During the due diligence process, issues can arise that have the potential to jeopardize a merger or a sale.
One issue that has caused closing and funding delays – and in rare cases has squandered a sale altogether – is the transfer or renewal of state collection licenses from the seller to the buyer. This issue is critical, especially for non-industry buyers, yet it is often overlooked until after due diligence begins. Non-industry buyers are typically not aware of the nuances involved in obtaining state licensing, including how long it takes to transfer existing licenses and what risks they are exposed to while they are conveying.
This issue needs to be addressed early in the due diligence process. Due diligence is the investigative stage when the buyer reviews and confirms confidential information about the company prior to closing. This process generally starts after the buyer and seller have executed a non-binding letter of intent that details the purchase price and terms of a transaction, and ends at a closing when a definitive purchase agreement is executed and funds change hands.
If the transfer or renewal of licenses in the name of the new owner is not addressed early on in due diligence, the seller risks a delay in closing or may face receiving a partial payment of the purchase price until all of the licenses have fully conveyed to the buyer.
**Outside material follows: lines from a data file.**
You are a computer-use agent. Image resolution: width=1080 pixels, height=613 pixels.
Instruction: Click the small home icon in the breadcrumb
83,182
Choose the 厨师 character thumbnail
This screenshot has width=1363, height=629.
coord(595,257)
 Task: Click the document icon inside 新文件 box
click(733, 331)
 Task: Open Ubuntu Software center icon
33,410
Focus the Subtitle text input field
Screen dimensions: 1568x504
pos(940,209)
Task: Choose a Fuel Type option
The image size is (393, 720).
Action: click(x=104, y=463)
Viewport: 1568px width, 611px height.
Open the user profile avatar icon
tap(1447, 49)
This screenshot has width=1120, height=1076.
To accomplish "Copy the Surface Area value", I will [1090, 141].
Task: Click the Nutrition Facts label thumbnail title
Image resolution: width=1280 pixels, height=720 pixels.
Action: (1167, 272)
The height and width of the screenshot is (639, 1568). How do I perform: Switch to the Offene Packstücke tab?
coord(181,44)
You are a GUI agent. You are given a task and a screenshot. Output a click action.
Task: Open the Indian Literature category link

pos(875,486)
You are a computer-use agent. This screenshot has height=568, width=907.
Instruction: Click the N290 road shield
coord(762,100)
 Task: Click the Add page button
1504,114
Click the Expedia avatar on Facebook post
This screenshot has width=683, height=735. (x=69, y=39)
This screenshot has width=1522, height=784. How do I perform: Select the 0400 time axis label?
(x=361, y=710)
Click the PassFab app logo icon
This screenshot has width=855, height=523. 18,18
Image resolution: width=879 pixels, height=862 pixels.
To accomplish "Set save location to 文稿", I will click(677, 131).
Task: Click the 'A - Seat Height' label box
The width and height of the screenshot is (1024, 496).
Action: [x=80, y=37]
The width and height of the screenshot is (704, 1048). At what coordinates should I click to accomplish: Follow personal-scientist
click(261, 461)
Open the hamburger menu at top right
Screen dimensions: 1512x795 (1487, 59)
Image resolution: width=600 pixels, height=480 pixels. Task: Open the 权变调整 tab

To avoid these delays, the buyer and seller should first determine the length of time needed to get licenses in place for the new owner. A timeline should then be created for conveyance, ensuring that all applicable licenses are renewed under the new owner/company name, and that they adhere to various strict state guidelines. An experienced M&A advisor can help identify how to address this issue so it doesn’t delay a closing.
Comments are closed.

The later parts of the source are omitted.